[BEGIN]
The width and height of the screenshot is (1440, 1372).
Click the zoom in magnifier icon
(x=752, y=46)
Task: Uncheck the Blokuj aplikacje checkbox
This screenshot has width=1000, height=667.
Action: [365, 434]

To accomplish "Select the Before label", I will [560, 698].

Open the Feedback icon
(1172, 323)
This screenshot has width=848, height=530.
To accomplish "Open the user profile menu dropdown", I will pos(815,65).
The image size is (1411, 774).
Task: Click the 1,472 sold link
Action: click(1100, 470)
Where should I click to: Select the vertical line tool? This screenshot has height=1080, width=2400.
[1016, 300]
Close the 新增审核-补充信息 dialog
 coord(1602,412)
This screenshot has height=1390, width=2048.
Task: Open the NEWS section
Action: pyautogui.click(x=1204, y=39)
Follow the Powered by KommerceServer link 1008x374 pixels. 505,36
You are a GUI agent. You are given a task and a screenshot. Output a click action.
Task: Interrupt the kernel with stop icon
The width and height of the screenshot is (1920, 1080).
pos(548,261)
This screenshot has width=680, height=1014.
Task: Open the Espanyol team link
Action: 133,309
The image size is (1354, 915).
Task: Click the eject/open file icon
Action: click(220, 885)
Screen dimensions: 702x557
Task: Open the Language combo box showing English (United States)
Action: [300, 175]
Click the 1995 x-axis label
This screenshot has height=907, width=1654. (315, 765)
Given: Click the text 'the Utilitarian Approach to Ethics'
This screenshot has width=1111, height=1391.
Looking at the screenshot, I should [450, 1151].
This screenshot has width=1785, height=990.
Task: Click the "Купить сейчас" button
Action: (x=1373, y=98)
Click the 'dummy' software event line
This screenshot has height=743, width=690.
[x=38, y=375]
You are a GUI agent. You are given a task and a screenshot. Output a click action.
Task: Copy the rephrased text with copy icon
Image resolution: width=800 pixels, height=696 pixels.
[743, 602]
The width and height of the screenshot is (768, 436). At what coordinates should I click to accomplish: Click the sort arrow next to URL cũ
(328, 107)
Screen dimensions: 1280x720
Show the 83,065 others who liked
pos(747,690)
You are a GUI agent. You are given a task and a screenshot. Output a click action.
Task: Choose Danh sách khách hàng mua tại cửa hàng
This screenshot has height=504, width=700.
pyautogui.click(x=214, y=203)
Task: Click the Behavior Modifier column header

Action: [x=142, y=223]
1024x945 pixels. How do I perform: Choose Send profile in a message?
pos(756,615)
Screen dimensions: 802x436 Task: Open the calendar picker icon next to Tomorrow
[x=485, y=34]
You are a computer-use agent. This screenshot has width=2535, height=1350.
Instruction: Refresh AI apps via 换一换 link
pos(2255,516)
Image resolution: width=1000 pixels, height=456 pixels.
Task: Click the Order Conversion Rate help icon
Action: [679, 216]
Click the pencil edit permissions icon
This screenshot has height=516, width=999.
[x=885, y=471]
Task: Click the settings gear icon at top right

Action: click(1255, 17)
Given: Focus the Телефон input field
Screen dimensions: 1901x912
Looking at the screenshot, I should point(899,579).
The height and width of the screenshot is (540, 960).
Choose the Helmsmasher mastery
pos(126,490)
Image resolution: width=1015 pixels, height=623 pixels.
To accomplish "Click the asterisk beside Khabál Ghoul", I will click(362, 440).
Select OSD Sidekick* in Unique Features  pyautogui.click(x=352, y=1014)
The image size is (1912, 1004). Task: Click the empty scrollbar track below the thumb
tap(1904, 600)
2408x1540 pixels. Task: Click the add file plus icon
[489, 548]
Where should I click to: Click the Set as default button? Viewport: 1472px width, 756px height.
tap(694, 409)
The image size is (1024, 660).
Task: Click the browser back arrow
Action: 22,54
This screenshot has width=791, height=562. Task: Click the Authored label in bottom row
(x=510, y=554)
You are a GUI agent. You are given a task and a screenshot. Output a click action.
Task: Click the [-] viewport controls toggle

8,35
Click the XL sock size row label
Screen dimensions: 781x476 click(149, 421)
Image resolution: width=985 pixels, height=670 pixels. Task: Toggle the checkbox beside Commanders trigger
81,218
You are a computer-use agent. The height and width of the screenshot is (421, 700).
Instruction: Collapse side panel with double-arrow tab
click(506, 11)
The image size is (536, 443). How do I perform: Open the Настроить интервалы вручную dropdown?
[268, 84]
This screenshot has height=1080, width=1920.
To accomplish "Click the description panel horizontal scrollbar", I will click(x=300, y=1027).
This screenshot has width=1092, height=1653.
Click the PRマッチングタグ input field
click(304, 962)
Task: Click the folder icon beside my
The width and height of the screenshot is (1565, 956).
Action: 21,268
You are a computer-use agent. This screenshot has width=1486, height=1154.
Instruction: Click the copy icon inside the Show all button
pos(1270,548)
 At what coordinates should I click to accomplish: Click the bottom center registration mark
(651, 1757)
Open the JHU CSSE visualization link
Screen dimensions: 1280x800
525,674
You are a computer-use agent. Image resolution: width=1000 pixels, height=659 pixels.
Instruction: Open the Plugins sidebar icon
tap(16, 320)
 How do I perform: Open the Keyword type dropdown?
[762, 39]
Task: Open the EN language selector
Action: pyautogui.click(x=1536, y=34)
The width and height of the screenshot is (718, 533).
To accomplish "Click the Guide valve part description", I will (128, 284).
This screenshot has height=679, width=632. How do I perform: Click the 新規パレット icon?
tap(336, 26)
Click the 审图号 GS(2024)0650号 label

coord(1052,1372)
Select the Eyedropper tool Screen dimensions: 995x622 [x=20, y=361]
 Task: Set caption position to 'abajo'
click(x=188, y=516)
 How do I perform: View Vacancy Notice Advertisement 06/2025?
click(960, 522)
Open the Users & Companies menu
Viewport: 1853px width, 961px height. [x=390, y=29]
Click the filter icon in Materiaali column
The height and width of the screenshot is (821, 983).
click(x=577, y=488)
[END]
# The exercise
Please write out all of the items above again, word for word.

# Full output
The width and height of the screenshot is (1440, 1372).
Click the zoom in magnifier icon
(x=752, y=46)
Task: Uncheck the Blokuj aplikacje checkbox
This screenshot has width=1000, height=667.
Action: [365, 434]

To accomplish "Select the Before label", I will [560, 698].

Open the Feedback icon
(1172, 323)
This screenshot has width=848, height=530.
To accomplish "Open the user profile menu dropdown", I will pos(815,65).
The image size is (1411, 774).
Task: Click the 1,472 sold link
Action: click(1100, 470)
Where should I click to: Select the vertical line tool? This screenshot has height=1080, width=2400.
[1016, 300]
Close the 新增审核-补充信息 dialog
 coord(1602,412)
This screenshot has height=1390, width=2048.
Task: Open the NEWS section
Action: pyautogui.click(x=1204, y=39)
Follow the Powered by KommerceServer link 1008x374 pixels. 505,36
You are a GUI agent. You are given a task and a screenshot. Output a click action.
Task: Interrupt the kernel with stop icon
The width and height of the screenshot is (1920, 1080).
pos(548,261)
This screenshot has width=680, height=1014.
Task: Open the Espanyol team link
Action: 133,309
The image size is (1354, 915).
Task: Click the eject/open file icon
Action: click(220, 885)
Screen dimensions: 702x557
Task: Open the Language combo box showing English (United States)
Action: [300, 175]
Click the 1995 x-axis label
This screenshot has height=907, width=1654. (315, 765)
Given: Click the text 'the Utilitarian Approach to Ethics'
This screenshot has width=1111, height=1391.
Looking at the screenshot, I should [450, 1151].
This screenshot has width=1785, height=990.
Task: Click the "Купить сейчас" button
Action: (x=1373, y=98)
Click the 'dummy' software event line
This screenshot has height=743, width=690.
[x=38, y=375]
You are a GUI agent. You are given a task and a screenshot. Output a click action.
Task: Copy the rephrased text with copy icon
Image resolution: width=800 pixels, height=696 pixels.
[743, 602]
The width and height of the screenshot is (768, 436). At what coordinates should I click to accomplish: Click the sort arrow next to URL cũ
(328, 107)
Screen dimensions: 1280x720
Show the 83,065 others who liked
pos(747,690)
You are a GUI agent. You are given a task and a screenshot. Output a click action.
Task: Choose Danh sách khách hàng mua tại cửa hàng
This screenshot has height=504, width=700.
pyautogui.click(x=214, y=203)
Task: Click the Behavior Modifier column header

Action: [x=142, y=223]
1024x945 pixels. How do I perform: Choose Send profile in a message?
pos(756,615)
Screen dimensions: 802x436 Task: Open the calendar picker icon next to Tomorrow
[x=485, y=34]
You are a computer-use agent. This screenshot has width=2535, height=1350.
Instruction: Refresh AI apps via 换一换 link
pos(2255,516)
Image resolution: width=1000 pixels, height=456 pixels.
Task: Click the Order Conversion Rate help icon
Action: [679, 216]
Click the pencil edit permissions icon
This screenshot has height=516, width=999.
[x=885, y=471]
Task: Click the settings gear icon at top right

Action: click(1255, 17)
Given: Focus the Телефон input field
Screen dimensions: 1901x912
Looking at the screenshot, I should point(899,579).
The height and width of the screenshot is (540, 960).
Choose the Helmsmasher mastery
pos(126,490)
Image resolution: width=1015 pixels, height=623 pixels.
To accomplish "Click the asterisk beside Khabál Ghoul", I will click(362, 440).
Select OSD Sidekick* in Unique Features  pyautogui.click(x=352, y=1014)
The image size is (1912, 1004). Task: Click the empty scrollbar track below the thumb
tap(1904, 600)
2408x1540 pixels. Task: Click the add file plus icon
[489, 548]
Where should I click to: Click the Set as default button? Viewport: 1472px width, 756px height.
tap(694, 409)
The image size is (1024, 660).
Task: Click the browser back arrow
Action: 22,54
This screenshot has width=791, height=562. Task: Click the Authored label in bottom row
(x=510, y=554)
You are a GUI agent. You are given a task and a screenshot. Output a click action.
Task: Click the [-] viewport controls toggle

8,35
Click the XL sock size row label
Screen dimensions: 781x476 click(149, 421)
Image resolution: width=985 pixels, height=670 pixels. Task: Toggle the checkbox beside Commanders trigger
81,218
You are a computer-use agent. The height and width of the screenshot is (421, 700).
Instruction: Collapse side panel with double-arrow tab
click(506, 11)
The image size is (536, 443). How do I perform: Open the Настроить интервалы вручную dropdown?
[268, 84]
This screenshot has height=1080, width=1920.
To accomplish "Click the description panel horizontal scrollbar", I will click(x=300, y=1027).
This screenshot has width=1092, height=1653.
Click the PRマッチングタグ input field
click(304, 962)
Task: Click the folder icon beside my
The width and height of the screenshot is (1565, 956).
Action: 21,268
You are a computer-use agent. This screenshot has width=1486, height=1154.
Instruction: Click the copy icon inside the Show all button
pos(1270,548)
 At what coordinates should I click to accomplish: Click the bottom center registration mark
(651, 1757)
Open the JHU CSSE visualization link
Screen dimensions: 1280x800
525,674
You are a computer-use agent. Image resolution: width=1000 pixels, height=659 pixels.
Instruction: Open the Plugins sidebar icon
tap(16, 320)
 How do I perform: Open the Keyword type dropdown?
[762, 39]
Task: Open the EN language selector
Action: pyautogui.click(x=1536, y=34)
The width and height of the screenshot is (718, 533).
To accomplish "Click the Guide valve part description", I will (128, 284).
This screenshot has height=679, width=632. How do I perform: Click the 新規パレット icon?
tap(336, 26)
Click the 审图号 GS(2024)0650号 label

coord(1052,1372)
Select the Eyedropper tool Screen dimensions: 995x622 [x=20, y=361]
 Task: Set caption position to 'abajo'
click(x=188, y=516)
 How do I perform: View Vacancy Notice Advertisement 06/2025?
click(960, 522)
Open the Users & Companies menu
Viewport: 1853px width, 961px height. [x=390, y=29]
Click the filter icon in Materiaali column
The height and width of the screenshot is (821, 983).
click(x=577, y=488)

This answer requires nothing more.